| GOAL |
Copy out the entries verbatim, starting with the line containing "This screenshot has height=944, width=944." and ending with the line containing "Open search in", both lines included.

| ENTRIES PROVIDED |

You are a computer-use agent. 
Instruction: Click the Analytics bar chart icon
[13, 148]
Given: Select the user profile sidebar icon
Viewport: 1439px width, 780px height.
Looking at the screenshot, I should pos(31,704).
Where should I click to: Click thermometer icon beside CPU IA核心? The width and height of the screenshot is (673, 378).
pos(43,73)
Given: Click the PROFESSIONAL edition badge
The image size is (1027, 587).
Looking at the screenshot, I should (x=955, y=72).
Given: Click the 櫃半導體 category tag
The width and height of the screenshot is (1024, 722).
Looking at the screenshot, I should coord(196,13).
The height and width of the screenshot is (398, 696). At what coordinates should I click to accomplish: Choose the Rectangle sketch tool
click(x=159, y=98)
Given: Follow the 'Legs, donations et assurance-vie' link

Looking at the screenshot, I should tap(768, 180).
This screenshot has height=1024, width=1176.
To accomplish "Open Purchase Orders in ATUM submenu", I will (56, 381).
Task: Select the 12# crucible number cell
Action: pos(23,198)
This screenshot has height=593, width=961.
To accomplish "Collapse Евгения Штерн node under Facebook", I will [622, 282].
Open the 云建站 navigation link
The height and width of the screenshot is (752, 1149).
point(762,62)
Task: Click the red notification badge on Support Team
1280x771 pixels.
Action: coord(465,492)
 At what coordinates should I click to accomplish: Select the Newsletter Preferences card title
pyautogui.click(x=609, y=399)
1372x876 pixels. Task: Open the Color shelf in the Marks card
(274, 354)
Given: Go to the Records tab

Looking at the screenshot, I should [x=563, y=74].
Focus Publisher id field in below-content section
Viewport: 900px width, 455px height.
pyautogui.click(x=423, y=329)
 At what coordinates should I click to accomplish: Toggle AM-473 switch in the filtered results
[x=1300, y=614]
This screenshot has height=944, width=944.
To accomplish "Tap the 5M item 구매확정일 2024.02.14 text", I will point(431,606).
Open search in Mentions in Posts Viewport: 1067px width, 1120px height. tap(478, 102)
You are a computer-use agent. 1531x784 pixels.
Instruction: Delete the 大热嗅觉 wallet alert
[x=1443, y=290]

| WORKED ANSWER |
This screenshot has height=944, width=944.
To accomplish "Tap the 5M item 구매확정일 2024.02.14 text", I will point(431,606).
Open search in Mentions in Posts Viewport: 1067px width, 1120px height. tap(478, 102)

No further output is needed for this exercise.